Our Broken Medical System

The United States: Where People Die for Corporate Profits
It was only two years later, in October 2014, that medical science provided a cure for hepatitis C infection. Based on groundbreaking research that later was recognized by a Nobel Prize, the treatment is simple — one pill a day for eight to 12 weeks, with essentially no side effects, and a 95 percent cure rate.
When the cure became available, I was serving as director of the National Institutes of Health. I was overjoyed that a cure had been approved, but the news was bittersweet. What gave me hope was thinking of the many other individuals and their families who would be spared from the misery that Rick and our family experienced. And to a significant extent, that hope was justified: These medications have cured about a million people in the United States.
But nearly a decade later, at least 2.4 million Americans remain infected with hepatitis C. About two in five people with hepatitis C don’t even know that they have the virus. Of those who do, many do not have access to the cure. Congress has an opportunity to turn this ongoing human tragedy into a public health advancement, by providing support for a five-year project to eliminate hepatitis C in the United States. But the time available for approval is growing short.

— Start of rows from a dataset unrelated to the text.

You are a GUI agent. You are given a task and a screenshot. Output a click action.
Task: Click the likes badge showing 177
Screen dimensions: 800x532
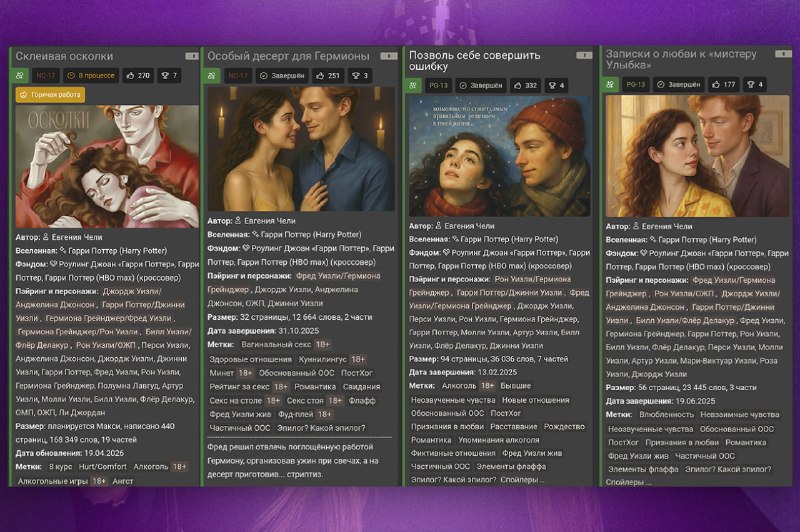(x=724, y=84)
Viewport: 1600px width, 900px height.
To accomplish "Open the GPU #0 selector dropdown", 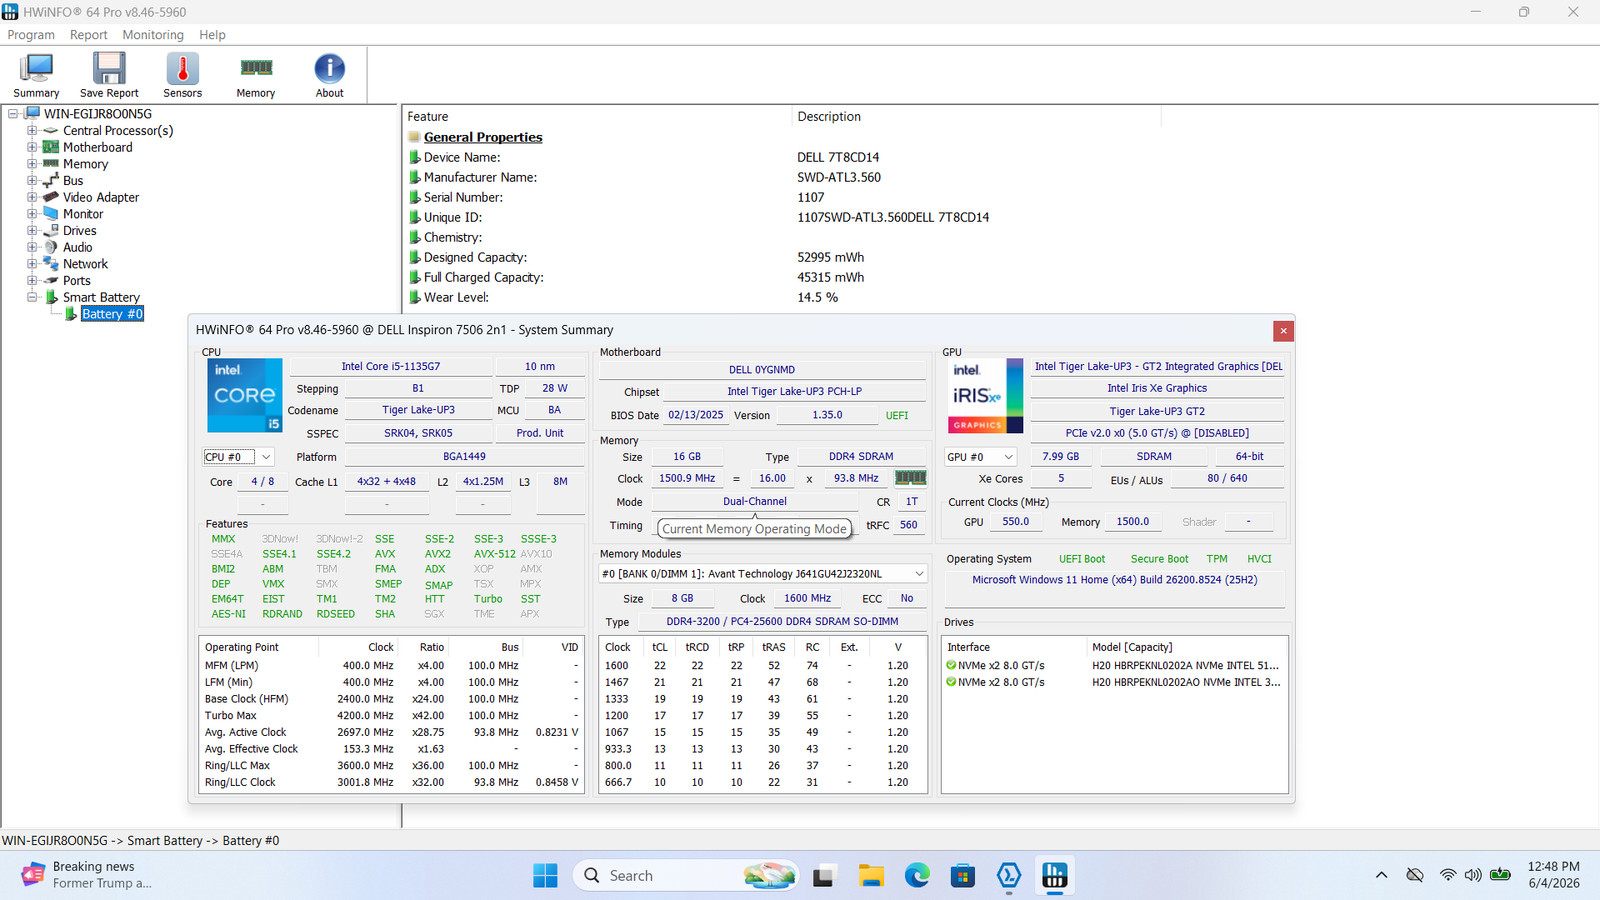I will coord(981,457).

Hepatitis C progresses slowly. Over years, the virus causes fibrosis of the liver that can result in cirrhosis, esophageal bleeding and liver failure requiring transplantation. Hepatitis C is also the leading cause of liver cancer, responsible for half of the 40,000 annual liver cancer cases in the United States. Each year, about 15,000 Americans die from hepatitis C, many in their 40s and 50s. Given the safe and effective cure available for the last nine years, the correct number of deaths in 2023 should be zero.
Put simply, we are squandering one of the most important medical advances of the 21st century. It’s time to eliminate this threat to the health of Americans.
It’s no secret what has gone wrong. The cost of curative medications remains stubbornly high, so many insurance companies and Medicaid programs have erected barriers to coverage, requiring, for instance, abstinence from drugs and alcohol before people can receive treatment, referral to a specialist, or that the patient already shows liver scarring. Relatively few doctors offer treatment, and many sites where people at risk come for care do not even offer testing, let alone the cure. The result is that fewer than one in three people diagnosed with active infection get timely treatment.
Between protecting corporate profits and engaging in moralistic attacks on behavior, well, actually what could be more America than people dying for these two things?